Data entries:
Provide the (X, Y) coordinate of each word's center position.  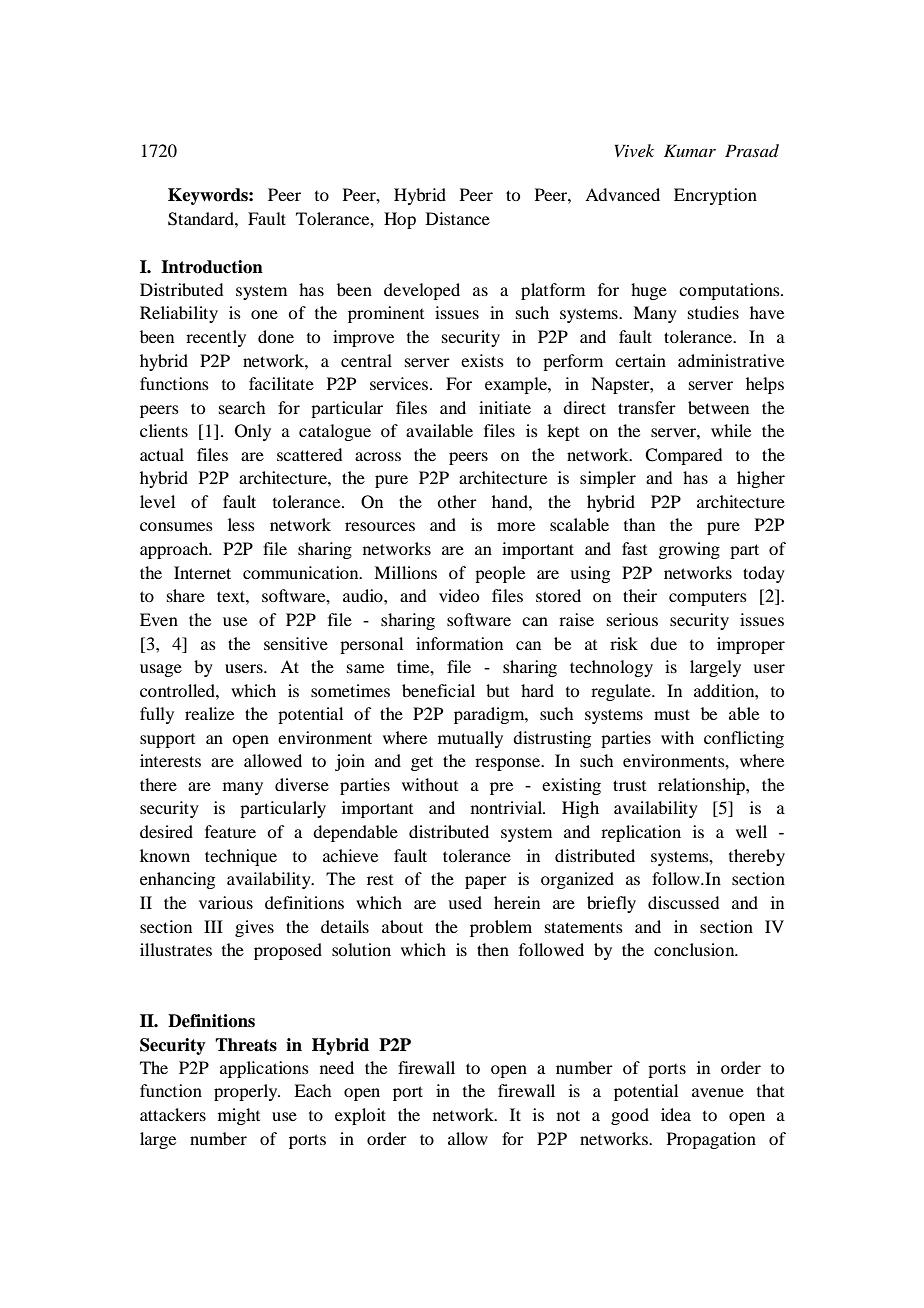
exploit (360, 1116)
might (239, 1116)
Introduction (212, 267)
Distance (458, 218)
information (459, 643)
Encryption (715, 196)
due (663, 643)
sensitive (296, 643)
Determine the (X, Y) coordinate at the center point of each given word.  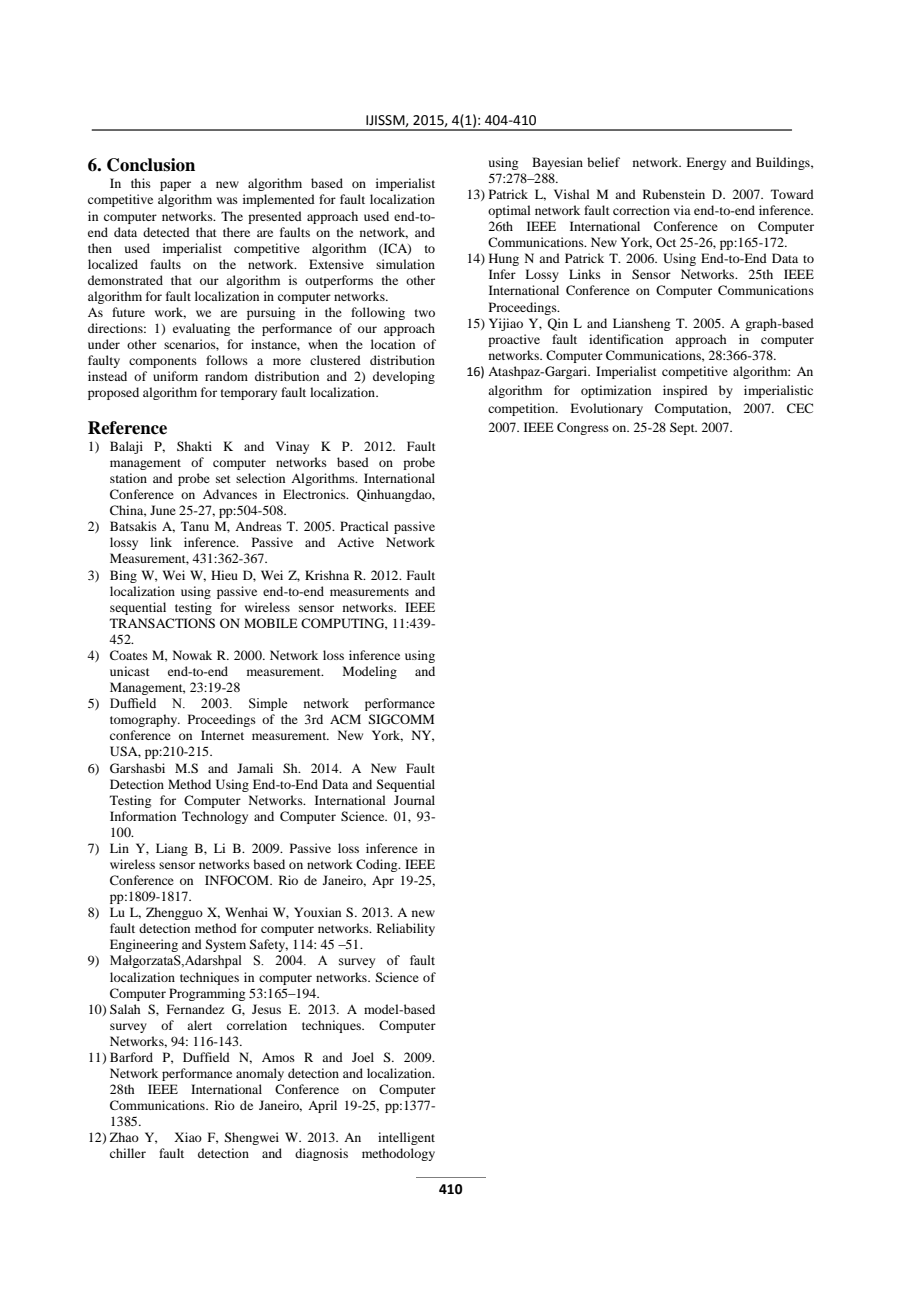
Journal (414, 800)
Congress (583, 428)
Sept (683, 428)
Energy (706, 163)
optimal (509, 211)
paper (175, 186)
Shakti (194, 446)
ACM (345, 719)
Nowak (192, 655)
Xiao (188, 1137)
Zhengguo (174, 913)
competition (522, 409)
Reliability (406, 929)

*WHAT YOU SHOULD DO*
Can you write out the entries again, beginning at the line that has "Determine the (X, Y)" and stopping after the last entry, with "center point" swapped for "midpoint" and everything else unchanged? Leave the pictures out of your answer.

*SOLVED PROBLEM*
Determine the (X, Y) coordinate at the midpoint of each given word.  
Journal (414, 800)
Congress (583, 428)
Sept (683, 428)
Energy (706, 163)
optimal (509, 211)
paper (175, 186)
Shakti (194, 446)
ACM (345, 719)
Nowak (192, 655)
Xiao (188, 1137)
Zhengguo (174, 913)
competition (522, 409)
Reliability (406, 929)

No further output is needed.